ONDERWERP: Onvoldoende spanning

VERSLAGGEVER: COCA

BETROKKENE: Wellhuner

Het privé-telefoontoestel op het kleine bijzettafeltje naast het luxueuze bureau had amper zijn eerste zoemtoon laten horen of François Geenzerk hield de hoorn al in zijn hand en drukte hem tegen zijn oor: ‘Met Geenzerk.’

‘Ik mis je vreselijk’, fluisterde Helen Kent.

Zoals altijd bracht haar stem hem in de war. ‘Een ogenblikje.’ Hij legde zijn hand over het mondstuk, alsof hij vreesde dat anders haar schalkse hoofd eruit tevoorschijn zou komen.

‘Laat me even alleen, wil je’, zei hij tegen Kortendijk.

‘Natuurlijk, excellentie.’

De minister wachtte tot zijn kabinetschef de gecapitonneerde deur geluidloos achter zich had gesloten. Hij probeerde zijn stem waardig te houden, maar een zekere mate van opwinding kon hij niet onderdrukken. ‘Betekent dit dat onze afspraak doorgaat?’

‘Ik sta morgenavond helemaal ter beschikking.’

De gedachte aan wat die belofte inhield stuurde een zenuwimpuls van zijn hersenen naar het onderste deel van zijn ruggengraat. De sensuele prikkeling versnelde zijn ademhaling.

‘Hoe laat denk je te landen op Brussel Nationaal?’

‘Halfzes.’

‘Ik zal je laten afhalen door mijn chauffeur. Ik heb gereserveerd in de Hostellerie Bellemolen in Elsene. Ken je dat?’

‘Ik verlaat me op jou.’

‘We kunnen er heerlijk en ongestoord dineren.’

‘Vooral ongestoord, nietwaar François. Wat krijgen we voor dessert?’

Hij slikte een prop van opwinding door: ‘Dessert? Nou, eh… In de Bellemolen hebben we een kleine suite tot onze beschikking.’

Ze lachte onderdrukt: ‘Laat ze de champagne maar koel houden. Maar alleen de champagne, hoor. De rest hoeft niet.’

Hij trok onwillekeurig zijn schouders achteruit. ‘Reken maar.’ Het verklikkerlichtje van de directe lijn met de premier lichtte op. ‘Tot morgen dan?’

‘Ja. Tot morgen.’

Net toen hij de hoorn wilde neerleggen, vroeg ze aarzelend: ‘François, ik mag toch op je rekenen, nietwaar?’
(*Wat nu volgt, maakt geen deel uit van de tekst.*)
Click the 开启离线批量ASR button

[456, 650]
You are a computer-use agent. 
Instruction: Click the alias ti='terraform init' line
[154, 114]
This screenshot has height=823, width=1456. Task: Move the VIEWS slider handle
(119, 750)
‘Natuurlijk, Helen. Wat dacht je dan?’

‘Ik heb het nu over die kinderachtige ruzie tussen P&S en APESA. Ik wil niet dat we daarin betrokken raken. Ik weet dat het politiek moeilijk ligt voor jou, maar…’
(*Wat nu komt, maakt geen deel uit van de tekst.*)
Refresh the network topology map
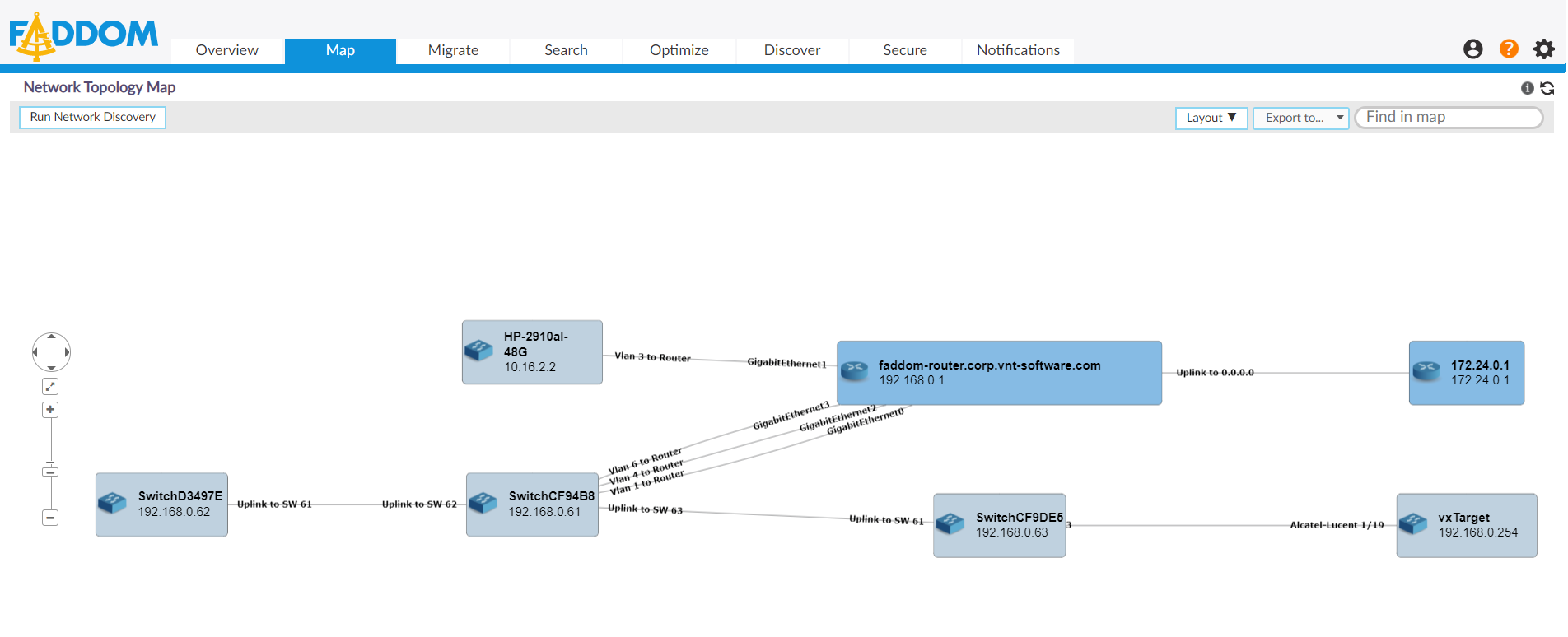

Hij liet haar niet uitspreken. ‘In de politiek gaat het altijd om de keuze tussen twee kwaden, Helen. Wees gerust, ik heb de nodige instructies gegeven.’

‘Welke?’

‘Dat niemand mag ingaan op de waanvoorstellingen van Daniëls zonder vooraf met mister Wellhuner overleg te plegen.’

Ze zuchtte opgelucht: ‘Fijn. Ik hoop dat je begrijpt dat ik alleen maar loyaal wil zijn tegenover mijn directeur-generaal. Trouwens, hij is deze week ook in Brussel. Hij woont er de Koningin Elisabethwedstrijden voor vioolspel bij.’

‘Zolang hij ons niet hindert in het spel dat wij zullen spelen, is het mij best.’

Ze lachte gesmoord. ‘Je lijkt me niet iemand die zich laat hinderen als hij eenmaal begonnen is’, zei ze en ze verbrak de verbinding.

Peinzend legde Geenzerk de hoorn neer. Helen Kent was een opwindende vrouw. Hij had haar een halfjaar geleden ontmoet op de plechtigheid waarbij Lord Carrington tot secretaris-generaal van de NAVO werd geïnstalleerd. Vanaf de eerste seconde hadden ze zich tot elkaar aangetrokken gevoeld. Nog tijdens de receptie waren ze erin geslaagd ongemerkt te verdwijnen en ze hadden urenlang met elkaar gepraat – zelfs over de meest intieme zaken. Toch waren ze toen niet met elkaar naar bed gegaan. Sindsdien hadden ze herhaaldelijk zwoele telefoongesprekken gevoerd en koortsachtig naar de gelegenheid gezocht om, al was het maar één keer, samen de nacht door te brengen. Eindelijk was het zover.

Hij stond op het punt de premier te bellen toen de intercom ging. Hij drukte de spreekknop in: ‘Ja?’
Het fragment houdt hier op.